Phase 4: Full AI Agent (Vision)

  • 🔄 Autonomous Decision Making: Plan and execute multi-step operations
  • 🔄 Context Awareness: Understand database state and user intent
  • 🔄 Proactive Suggestions: Suggest optimizations and insights
  • 🔄 Natural Conversation: Maintain context across multiple interactions

🧩 Schema Integration (Phase 2A)

Schema integration allows the agent to load and cache your actual database schema using the schema-graph-builder library.
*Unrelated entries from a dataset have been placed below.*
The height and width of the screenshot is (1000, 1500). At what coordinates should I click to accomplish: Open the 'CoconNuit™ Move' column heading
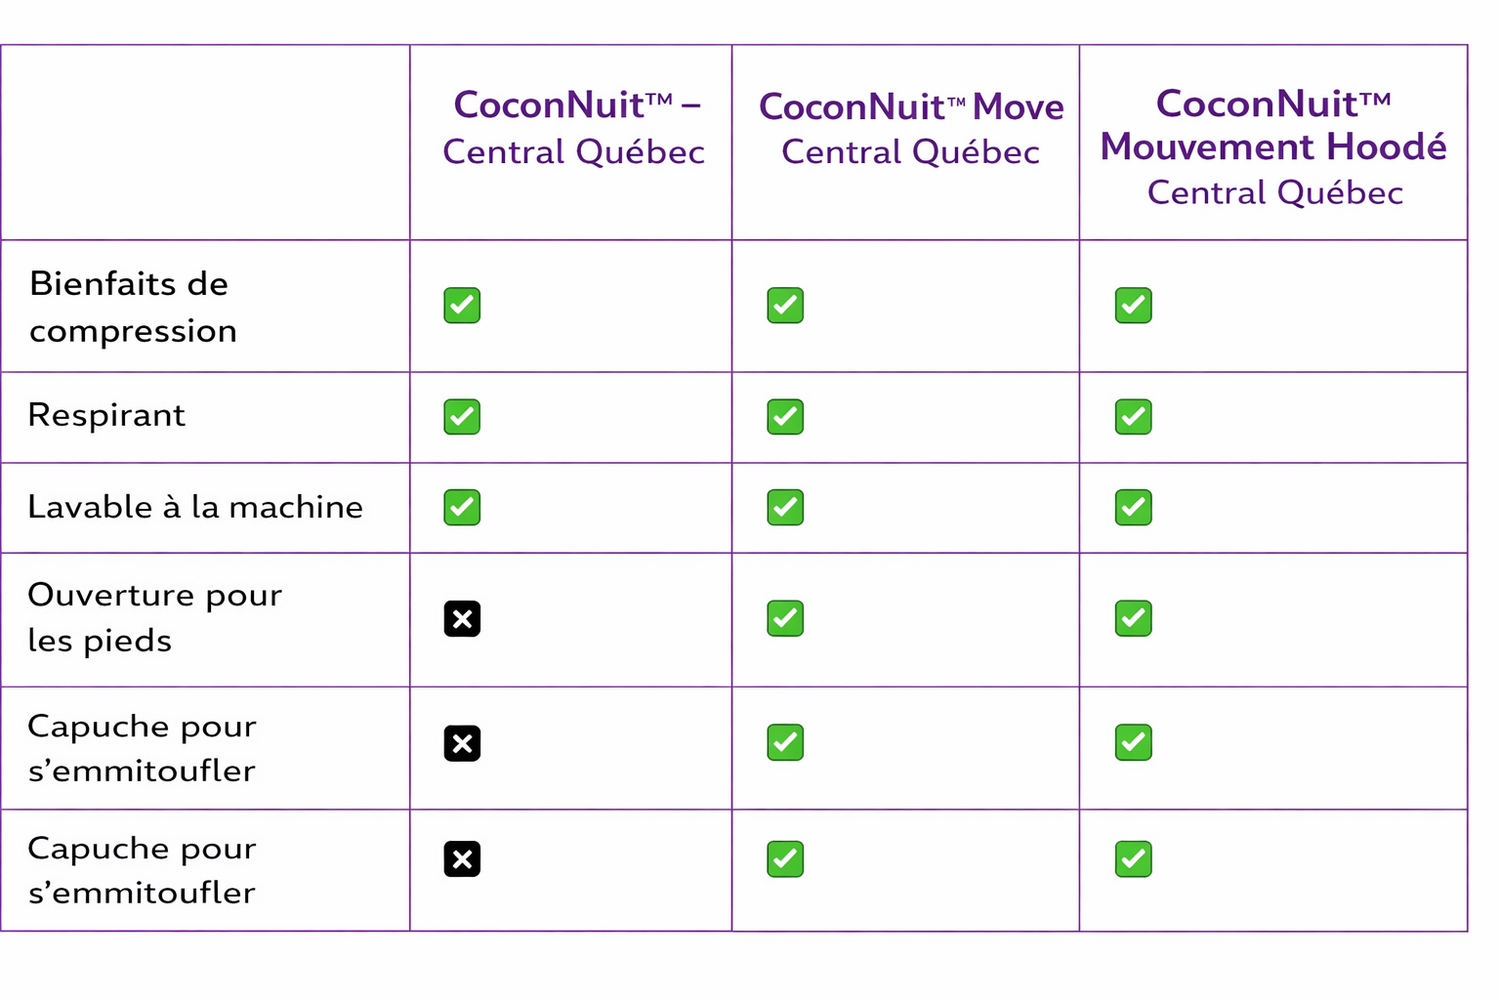(911, 129)
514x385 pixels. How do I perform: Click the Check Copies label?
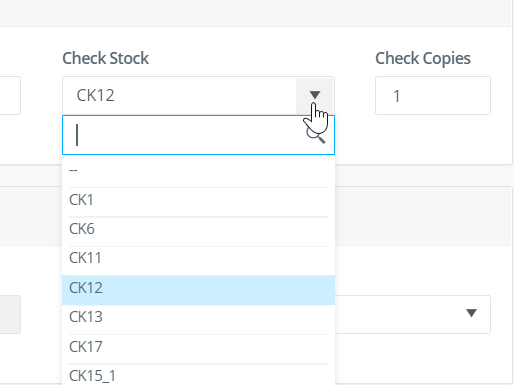tap(423, 58)
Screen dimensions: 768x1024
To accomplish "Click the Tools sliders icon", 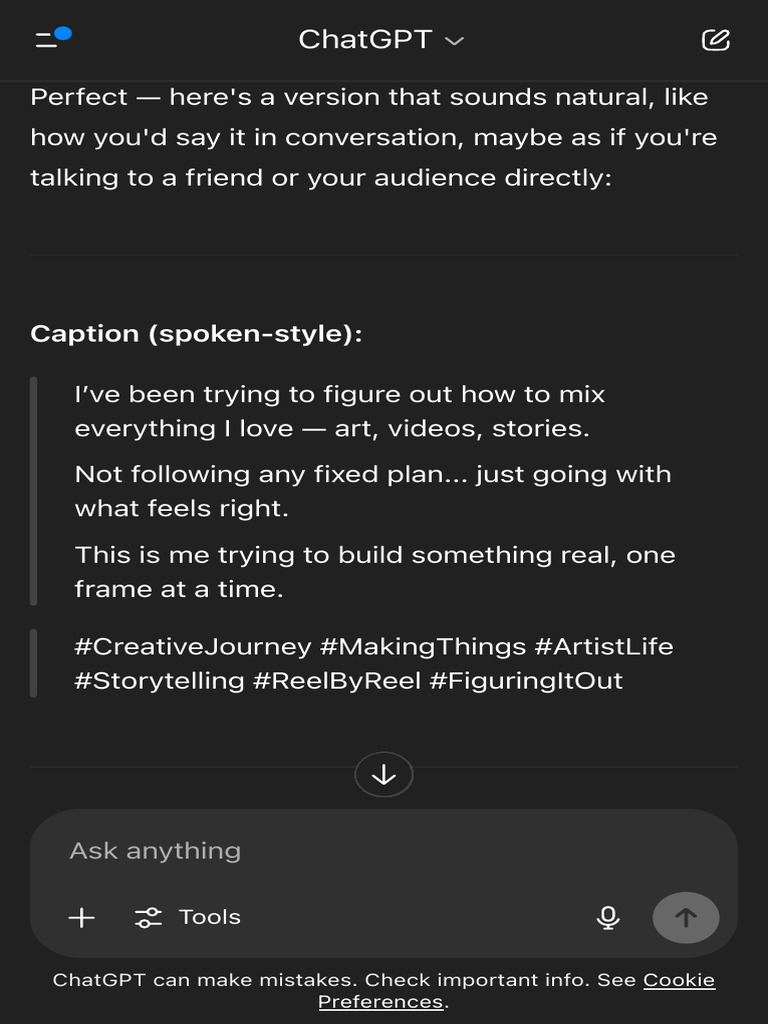I will (x=148, y=917).
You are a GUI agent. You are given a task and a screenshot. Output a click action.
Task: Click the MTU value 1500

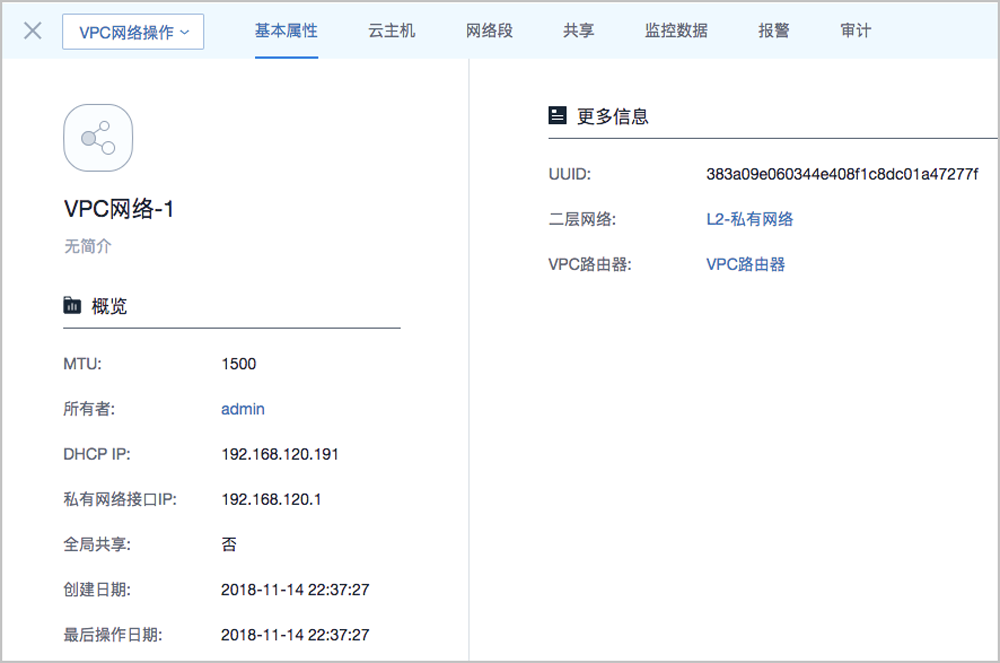point(239,364)
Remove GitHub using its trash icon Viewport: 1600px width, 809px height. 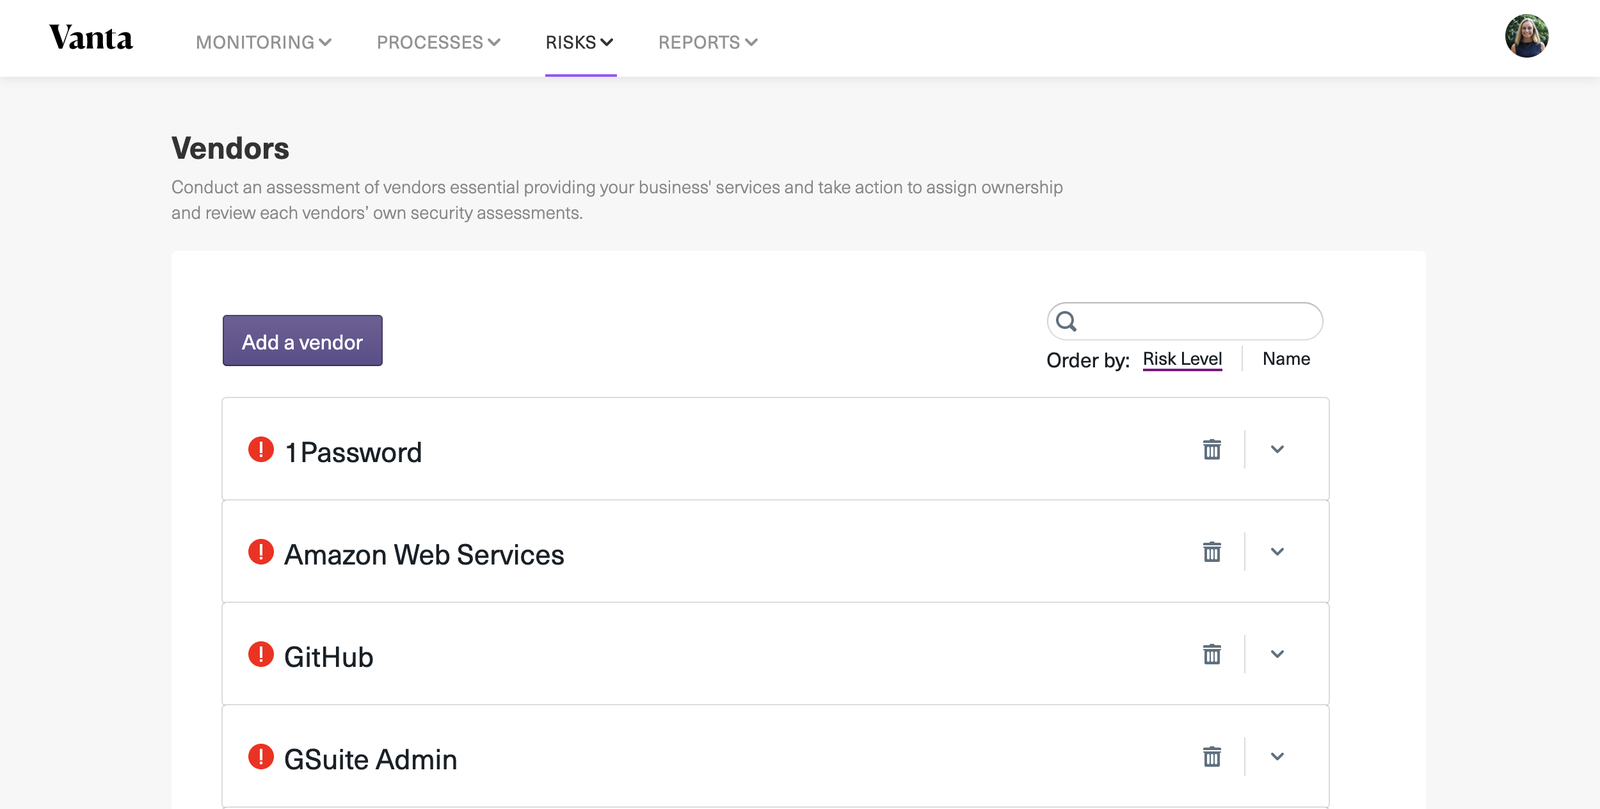pyautogui.click(x=1212, y=654)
This enables future schema-aware SQL generation and validation.

What it does

  • Loads tables, columns, and relationships from your database
  • Caches schema for fast access
  • Provides schema context for future LLM-based SQL generation

How to enable

  1. Install schema-graph-builder (see below)
  2. Add a schema section to your config/llm_config.yaml:
schema:
  enabled: true
  database_url: "postgresql://user:pass@localhost/dbname"
  refresh_interval: 3600  # seconds
  1. The agent will automatically load and cache your schema if enabled.

Dependency

You must install schema-graph-builder in development mode:

pip install -e ../schema-graph-builder

🤝 Contributing

  1. Fork the repository
  2. Create a feature branch
  3. Make your changes
  4. Add tests
  5. Submit a pull request

📄 License

This project is licensed under the MIT License.